* _Entries supplied_:
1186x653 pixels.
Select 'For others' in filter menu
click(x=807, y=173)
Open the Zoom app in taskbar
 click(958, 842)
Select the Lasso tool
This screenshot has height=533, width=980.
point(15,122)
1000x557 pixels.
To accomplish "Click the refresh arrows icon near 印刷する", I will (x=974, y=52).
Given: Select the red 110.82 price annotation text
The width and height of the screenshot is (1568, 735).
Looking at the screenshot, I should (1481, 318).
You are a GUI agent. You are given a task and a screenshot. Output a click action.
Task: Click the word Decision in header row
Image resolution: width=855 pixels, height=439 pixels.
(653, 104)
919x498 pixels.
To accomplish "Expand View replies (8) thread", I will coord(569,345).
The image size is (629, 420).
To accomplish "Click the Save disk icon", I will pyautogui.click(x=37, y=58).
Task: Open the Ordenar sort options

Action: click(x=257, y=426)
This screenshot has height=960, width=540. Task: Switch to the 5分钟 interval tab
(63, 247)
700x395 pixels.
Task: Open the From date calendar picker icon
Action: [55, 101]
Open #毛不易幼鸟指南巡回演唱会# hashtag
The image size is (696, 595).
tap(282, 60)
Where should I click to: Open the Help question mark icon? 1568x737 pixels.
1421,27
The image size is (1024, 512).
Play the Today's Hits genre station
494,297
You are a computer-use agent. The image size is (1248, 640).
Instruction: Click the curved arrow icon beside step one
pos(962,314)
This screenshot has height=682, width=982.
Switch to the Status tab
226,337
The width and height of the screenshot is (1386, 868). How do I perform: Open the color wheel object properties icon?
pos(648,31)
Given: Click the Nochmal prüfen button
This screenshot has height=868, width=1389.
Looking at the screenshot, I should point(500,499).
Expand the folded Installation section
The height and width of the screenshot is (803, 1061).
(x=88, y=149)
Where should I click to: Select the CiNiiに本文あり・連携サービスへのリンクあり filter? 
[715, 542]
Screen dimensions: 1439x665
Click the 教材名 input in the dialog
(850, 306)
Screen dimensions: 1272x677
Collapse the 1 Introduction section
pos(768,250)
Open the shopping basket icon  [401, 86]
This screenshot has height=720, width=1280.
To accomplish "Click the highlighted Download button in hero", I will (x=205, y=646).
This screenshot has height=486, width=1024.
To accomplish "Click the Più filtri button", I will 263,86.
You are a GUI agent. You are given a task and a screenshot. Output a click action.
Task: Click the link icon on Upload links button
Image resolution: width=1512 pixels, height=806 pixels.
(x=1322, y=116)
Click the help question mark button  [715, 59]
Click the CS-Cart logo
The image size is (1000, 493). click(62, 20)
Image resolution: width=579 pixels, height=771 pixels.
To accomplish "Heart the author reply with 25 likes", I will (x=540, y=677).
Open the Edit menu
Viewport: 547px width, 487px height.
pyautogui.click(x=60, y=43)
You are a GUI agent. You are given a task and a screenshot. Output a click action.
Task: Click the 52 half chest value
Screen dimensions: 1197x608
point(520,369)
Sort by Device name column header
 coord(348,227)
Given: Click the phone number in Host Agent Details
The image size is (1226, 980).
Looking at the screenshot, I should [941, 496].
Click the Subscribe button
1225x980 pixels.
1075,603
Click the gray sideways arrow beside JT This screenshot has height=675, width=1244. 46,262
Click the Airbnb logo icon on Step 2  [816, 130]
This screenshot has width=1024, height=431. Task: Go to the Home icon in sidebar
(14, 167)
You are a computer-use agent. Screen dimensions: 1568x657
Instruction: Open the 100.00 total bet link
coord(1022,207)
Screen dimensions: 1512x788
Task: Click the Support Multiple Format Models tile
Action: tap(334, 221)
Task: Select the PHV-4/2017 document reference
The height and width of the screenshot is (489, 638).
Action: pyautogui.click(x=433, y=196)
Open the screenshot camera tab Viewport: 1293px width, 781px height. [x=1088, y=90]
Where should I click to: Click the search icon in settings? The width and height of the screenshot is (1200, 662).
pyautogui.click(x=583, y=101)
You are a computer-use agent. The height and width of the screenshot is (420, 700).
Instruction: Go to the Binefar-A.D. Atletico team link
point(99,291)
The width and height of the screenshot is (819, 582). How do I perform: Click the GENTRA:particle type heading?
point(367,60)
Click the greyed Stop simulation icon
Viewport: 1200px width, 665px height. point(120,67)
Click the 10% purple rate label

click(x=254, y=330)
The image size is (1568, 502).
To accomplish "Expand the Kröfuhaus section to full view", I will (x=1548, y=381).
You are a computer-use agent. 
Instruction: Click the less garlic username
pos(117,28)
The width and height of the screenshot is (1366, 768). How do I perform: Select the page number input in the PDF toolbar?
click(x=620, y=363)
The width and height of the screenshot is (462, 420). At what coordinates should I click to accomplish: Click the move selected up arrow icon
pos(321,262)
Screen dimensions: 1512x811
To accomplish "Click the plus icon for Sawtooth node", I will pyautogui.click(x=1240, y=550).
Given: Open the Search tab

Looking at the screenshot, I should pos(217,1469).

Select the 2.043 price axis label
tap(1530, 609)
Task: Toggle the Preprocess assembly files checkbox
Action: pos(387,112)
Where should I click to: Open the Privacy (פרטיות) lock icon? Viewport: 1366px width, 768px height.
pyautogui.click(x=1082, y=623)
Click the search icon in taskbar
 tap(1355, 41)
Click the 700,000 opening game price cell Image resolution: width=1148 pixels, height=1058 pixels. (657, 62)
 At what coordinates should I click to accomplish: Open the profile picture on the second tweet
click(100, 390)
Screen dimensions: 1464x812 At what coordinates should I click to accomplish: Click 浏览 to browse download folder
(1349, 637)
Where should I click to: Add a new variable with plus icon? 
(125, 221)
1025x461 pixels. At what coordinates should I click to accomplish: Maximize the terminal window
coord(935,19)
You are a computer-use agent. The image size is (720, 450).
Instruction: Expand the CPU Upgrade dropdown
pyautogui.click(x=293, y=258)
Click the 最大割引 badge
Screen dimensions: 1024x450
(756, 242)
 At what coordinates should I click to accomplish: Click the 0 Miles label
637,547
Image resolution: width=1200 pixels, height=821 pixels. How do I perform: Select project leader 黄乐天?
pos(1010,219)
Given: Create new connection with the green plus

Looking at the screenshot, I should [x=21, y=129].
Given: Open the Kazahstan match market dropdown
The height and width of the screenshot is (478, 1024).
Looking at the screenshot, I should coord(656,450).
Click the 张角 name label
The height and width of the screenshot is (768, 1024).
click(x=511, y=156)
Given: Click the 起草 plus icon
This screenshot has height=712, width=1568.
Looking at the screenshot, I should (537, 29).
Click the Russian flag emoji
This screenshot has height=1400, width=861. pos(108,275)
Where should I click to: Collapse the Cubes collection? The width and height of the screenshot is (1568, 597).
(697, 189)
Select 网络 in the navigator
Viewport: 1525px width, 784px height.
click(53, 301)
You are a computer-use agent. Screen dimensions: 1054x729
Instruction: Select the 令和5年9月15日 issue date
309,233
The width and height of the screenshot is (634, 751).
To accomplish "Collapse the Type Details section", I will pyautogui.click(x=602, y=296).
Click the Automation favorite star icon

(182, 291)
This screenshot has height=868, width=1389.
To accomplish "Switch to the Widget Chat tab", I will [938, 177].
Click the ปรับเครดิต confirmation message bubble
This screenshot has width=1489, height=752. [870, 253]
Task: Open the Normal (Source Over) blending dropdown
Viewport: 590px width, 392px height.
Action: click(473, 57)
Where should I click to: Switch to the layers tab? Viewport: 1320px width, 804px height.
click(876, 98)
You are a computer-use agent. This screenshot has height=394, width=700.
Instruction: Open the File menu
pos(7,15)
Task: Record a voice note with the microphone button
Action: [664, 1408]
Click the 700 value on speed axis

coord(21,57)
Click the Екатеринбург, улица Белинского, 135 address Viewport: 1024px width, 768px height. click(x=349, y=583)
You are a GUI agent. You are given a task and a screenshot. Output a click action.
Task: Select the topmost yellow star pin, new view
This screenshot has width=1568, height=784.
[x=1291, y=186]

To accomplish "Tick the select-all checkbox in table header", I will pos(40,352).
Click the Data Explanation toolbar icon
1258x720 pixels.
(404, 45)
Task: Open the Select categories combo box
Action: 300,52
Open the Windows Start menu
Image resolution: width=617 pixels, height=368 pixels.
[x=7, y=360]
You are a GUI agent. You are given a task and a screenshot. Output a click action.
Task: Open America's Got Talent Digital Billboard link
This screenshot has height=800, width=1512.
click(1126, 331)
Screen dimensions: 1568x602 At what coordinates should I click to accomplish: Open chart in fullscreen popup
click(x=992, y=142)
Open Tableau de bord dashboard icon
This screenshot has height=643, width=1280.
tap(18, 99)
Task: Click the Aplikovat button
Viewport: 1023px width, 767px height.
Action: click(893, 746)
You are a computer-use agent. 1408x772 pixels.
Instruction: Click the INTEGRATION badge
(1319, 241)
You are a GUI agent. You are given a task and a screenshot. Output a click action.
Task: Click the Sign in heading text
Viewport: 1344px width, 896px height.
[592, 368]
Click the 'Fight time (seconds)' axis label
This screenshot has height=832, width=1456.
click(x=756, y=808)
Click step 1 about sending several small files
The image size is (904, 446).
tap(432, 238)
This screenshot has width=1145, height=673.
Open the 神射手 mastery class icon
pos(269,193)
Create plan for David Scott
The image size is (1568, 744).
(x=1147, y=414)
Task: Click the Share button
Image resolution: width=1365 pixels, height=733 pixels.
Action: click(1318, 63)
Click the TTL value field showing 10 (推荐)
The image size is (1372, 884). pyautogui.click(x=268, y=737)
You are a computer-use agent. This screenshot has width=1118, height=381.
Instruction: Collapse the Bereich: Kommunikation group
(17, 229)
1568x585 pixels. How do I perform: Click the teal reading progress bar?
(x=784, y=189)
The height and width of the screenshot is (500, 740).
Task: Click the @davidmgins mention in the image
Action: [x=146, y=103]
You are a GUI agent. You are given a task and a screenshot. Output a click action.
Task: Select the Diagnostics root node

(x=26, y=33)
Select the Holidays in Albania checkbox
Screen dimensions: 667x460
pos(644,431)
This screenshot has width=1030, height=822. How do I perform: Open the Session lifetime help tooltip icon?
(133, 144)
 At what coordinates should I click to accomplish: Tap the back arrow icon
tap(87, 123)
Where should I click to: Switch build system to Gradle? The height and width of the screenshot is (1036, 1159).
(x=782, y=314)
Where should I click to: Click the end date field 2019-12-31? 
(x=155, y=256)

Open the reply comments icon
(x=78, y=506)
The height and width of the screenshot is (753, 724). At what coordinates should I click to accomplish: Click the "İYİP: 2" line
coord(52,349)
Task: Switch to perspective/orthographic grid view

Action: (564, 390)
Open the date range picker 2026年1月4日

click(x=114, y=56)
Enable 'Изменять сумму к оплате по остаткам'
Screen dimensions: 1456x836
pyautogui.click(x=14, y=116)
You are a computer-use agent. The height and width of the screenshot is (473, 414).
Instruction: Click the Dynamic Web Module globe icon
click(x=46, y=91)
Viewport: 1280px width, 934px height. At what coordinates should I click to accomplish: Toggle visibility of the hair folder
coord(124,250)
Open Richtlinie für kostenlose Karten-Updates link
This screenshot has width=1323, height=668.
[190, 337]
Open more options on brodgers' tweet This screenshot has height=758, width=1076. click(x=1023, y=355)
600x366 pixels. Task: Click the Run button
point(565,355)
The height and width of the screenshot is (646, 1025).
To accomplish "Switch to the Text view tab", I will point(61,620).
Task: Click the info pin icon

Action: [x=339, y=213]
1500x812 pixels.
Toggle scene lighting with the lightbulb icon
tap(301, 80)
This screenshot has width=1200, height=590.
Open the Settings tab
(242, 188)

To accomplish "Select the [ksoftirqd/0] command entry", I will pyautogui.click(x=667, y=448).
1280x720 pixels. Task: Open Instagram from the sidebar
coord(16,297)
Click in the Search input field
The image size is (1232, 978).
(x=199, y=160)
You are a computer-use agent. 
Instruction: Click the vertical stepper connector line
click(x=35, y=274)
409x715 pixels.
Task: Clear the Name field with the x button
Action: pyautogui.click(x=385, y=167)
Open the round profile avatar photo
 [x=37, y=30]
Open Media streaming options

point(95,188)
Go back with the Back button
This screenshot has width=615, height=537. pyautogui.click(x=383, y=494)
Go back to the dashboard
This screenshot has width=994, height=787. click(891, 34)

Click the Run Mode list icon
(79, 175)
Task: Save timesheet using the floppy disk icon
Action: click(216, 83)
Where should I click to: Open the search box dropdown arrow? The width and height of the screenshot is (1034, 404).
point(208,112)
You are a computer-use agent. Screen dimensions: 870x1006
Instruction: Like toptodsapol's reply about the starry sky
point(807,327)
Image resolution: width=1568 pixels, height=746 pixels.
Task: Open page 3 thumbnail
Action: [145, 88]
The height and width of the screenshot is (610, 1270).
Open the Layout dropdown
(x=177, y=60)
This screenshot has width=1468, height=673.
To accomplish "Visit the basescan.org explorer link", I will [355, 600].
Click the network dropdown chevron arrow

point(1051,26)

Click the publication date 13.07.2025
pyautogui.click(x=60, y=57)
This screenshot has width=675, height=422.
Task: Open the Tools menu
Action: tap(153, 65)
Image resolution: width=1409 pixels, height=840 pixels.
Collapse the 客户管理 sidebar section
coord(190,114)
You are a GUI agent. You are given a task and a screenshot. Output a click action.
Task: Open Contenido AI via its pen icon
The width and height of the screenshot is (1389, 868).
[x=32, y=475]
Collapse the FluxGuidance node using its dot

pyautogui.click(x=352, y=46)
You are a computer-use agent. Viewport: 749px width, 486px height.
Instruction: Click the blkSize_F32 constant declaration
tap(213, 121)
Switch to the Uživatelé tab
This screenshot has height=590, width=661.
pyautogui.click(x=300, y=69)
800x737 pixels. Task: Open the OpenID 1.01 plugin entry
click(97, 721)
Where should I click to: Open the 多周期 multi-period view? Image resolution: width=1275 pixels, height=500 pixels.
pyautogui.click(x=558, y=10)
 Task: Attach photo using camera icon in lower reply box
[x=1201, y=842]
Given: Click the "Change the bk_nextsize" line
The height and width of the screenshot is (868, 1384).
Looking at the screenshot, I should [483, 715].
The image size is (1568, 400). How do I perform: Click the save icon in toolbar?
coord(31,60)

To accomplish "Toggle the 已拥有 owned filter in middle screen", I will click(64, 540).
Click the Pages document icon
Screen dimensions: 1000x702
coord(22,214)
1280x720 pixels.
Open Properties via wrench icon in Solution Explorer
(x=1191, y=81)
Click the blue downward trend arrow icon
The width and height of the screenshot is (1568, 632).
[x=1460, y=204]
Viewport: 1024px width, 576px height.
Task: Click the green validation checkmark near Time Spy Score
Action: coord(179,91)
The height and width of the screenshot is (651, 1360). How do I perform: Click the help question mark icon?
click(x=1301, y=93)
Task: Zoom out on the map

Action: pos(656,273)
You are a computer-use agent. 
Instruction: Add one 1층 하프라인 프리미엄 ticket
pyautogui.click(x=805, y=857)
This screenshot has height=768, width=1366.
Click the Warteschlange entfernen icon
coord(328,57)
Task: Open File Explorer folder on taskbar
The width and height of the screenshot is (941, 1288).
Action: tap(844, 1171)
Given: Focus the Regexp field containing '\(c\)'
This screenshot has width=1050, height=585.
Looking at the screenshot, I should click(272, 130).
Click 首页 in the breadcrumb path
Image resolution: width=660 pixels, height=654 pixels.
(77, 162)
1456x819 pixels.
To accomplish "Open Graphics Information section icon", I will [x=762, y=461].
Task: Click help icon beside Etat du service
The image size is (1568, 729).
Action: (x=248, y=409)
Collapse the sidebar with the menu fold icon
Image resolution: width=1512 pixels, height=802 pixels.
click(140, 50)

* _Task objective_: From the data above, count the lines that hold the string "document". Reply with only that number.

* _Answer to this exercise_: 2